Request >>
Please filter the records below down to the lines that contain the word "accomplish", and copy each of those lines in full.

# Start of Raw data

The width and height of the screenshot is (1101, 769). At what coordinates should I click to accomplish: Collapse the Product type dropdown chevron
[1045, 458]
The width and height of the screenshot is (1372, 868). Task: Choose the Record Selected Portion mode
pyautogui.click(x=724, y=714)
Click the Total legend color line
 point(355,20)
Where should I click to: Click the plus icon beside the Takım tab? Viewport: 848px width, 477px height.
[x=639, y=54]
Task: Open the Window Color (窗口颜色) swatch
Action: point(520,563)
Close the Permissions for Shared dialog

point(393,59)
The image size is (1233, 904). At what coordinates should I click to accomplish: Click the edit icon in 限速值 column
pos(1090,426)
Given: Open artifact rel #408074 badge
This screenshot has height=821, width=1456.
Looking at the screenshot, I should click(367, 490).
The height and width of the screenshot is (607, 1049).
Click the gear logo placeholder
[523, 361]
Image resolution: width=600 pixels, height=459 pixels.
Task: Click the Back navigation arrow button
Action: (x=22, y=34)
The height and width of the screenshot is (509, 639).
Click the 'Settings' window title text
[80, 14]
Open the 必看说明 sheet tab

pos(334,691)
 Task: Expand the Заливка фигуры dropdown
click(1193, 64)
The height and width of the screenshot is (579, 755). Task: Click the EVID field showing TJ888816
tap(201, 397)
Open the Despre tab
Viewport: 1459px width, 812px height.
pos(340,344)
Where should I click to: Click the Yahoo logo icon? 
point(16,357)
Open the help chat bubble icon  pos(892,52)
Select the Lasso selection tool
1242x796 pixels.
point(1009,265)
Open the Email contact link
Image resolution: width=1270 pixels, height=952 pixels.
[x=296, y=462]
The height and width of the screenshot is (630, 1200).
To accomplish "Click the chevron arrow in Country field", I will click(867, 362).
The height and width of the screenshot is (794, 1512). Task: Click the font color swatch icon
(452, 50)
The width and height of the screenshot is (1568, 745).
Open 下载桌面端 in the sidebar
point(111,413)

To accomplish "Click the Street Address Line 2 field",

# End of Raw data

Exercise output >>
The width and height of the screenshot is (1101, 769). At what coordinates should I click to accomplish: Collapse the Product type dropdown chevron
The image size is (1233, 904). At what coordinates should I click to accomplish: Click the edit icon in 限速值 column
To accomplish "Click the chevron arrow in Country field", I will click(867, 362).
To accomplish "Click the Street Address Line 2 field",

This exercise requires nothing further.